Our research focuses on how connections between brain
cells, called synapses, change in a long term way, termed synaptic plasticity. It is thought
that long-term changes at synapses underlie the refinement of neuronal circuitry during development and mediate processes such as learning and memory in the adult. In the past few years we have been studying synaptic plasticity, in a mouse model of mental retardation, specifically fragile X syndrome. The 'fragile X' mouse model was generated by a knockout or removal of the Fragile X mental retardation gene (Fmr1) gene.
To try and understand how synaptic function and plasticity is changed in fragile X syndrome, we studied a form of synaptic weakening, termed long-term depression or LTD, in the fragile X mouse. We have found that LTD is larger in fragile X mice when compared to their normal littermates. This result suggests a potential function for fragile X protein and how abnormal synapse maturation occurs as a consequence of its loss. This result was published this year in Proceedings of the National Academy of Sciences (Huber et al., 2002).
The fact that LTD is larger in fragile X syndrome may provide an avenue which to test therapeutic strategies for treatment of fragile X syndrome. We have done considerable work determining the cellular mechanisms which underlie LTD in rats and know that it requires activation of a subclass of neurotransmitter receptors called metabotropic glutamate receptors or mGluRs. We are currently testing mGluR antagonists with different subtype specificities to find a compound which can reduce LTD in fragile X mice to levels observed in normal mice. We have had success reducing LTD in rats with one mGluR1 antagonist, termed LY367385. We plan to continue testing mGluR1 antagonists in fragile X mice and test them in combination with other mGluR antagonists. In addition, we have demonstrated that LTD occurs in developing synapses in rats and plan to test if LTD is altered in young fragile X mice. This may help to understand why synapses of fragile X syndrome patients and mice have immature synapses.

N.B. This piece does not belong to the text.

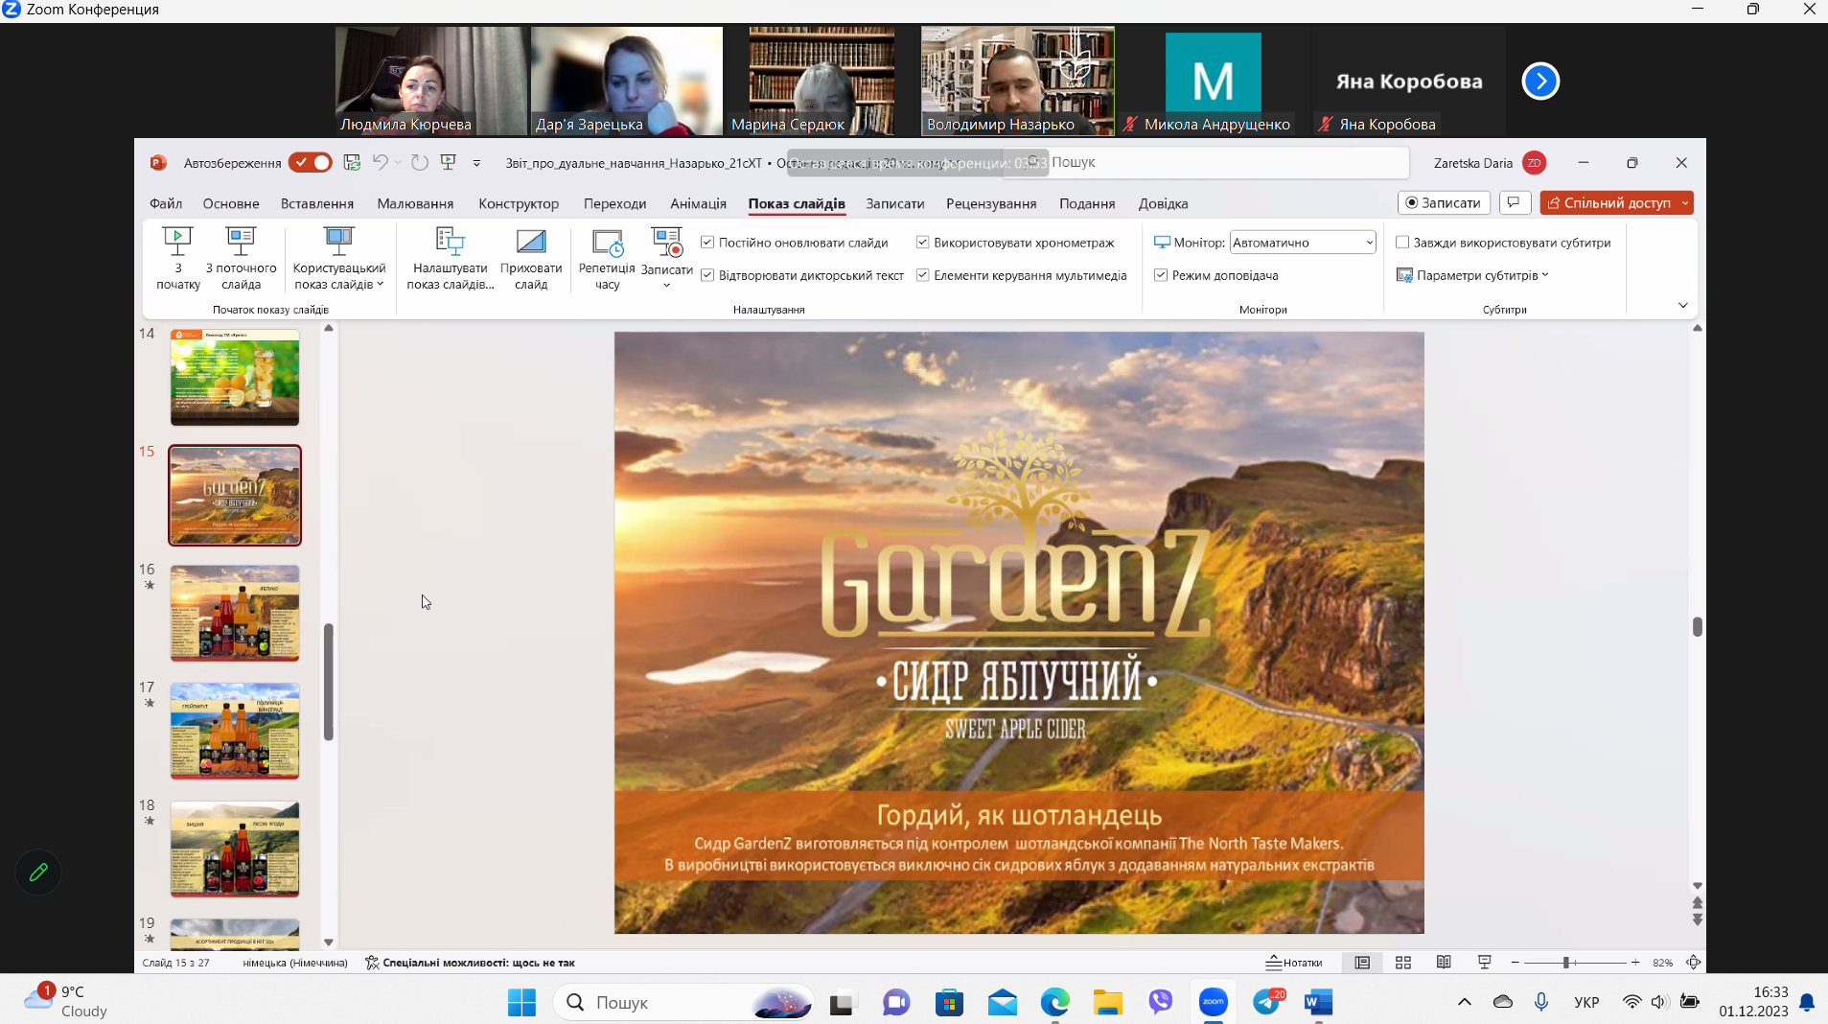Screen dimensions: 1828x1024
Task: Click the Share access button
Action: tap(1609, 202)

In the third aim, we have planned experiments which will reveal the cellular mechanisms by which the fragile X protein enhances LTD. This proposed research is expected to lead to therapeutic strategies for the treatment of fragile X syndrome with mGluR antagonists. Furthermore, information about the age-dependent function of fragile X protein could predict the best developmental window for these treatments. We also aim to determine why synaptic plasticity is altered in fragile X syndrome which may lead to hypotheses about the mechanisms of abnormal synapse maturation and cognitive deficits associated with the disease.
Our initial findings that LTD is enhanced in fragile X mice was instrumental in obtaining a McKnight Neuroscience of Brain Disorders award from the McKnight Endowment Fund for Neuroscience. This additional funding has allowed us to expand our efforts to determine the synaptic mechanisms of LTD in cultured neurons, determine how mGluRs contribute to synapse development and develop genetic rescue strategies by transfection of neurons with Fmr1 gene.
The enhancement of LTD in a mental retardation model suggests that pharmacological methods to reduce LTD to normal levels are a potential strategy to treat fragile X syndrome. Results of the proposed research are expected to provide the framework for future clinical trials and facilitate progress towards a treatment of fragile X syndrome.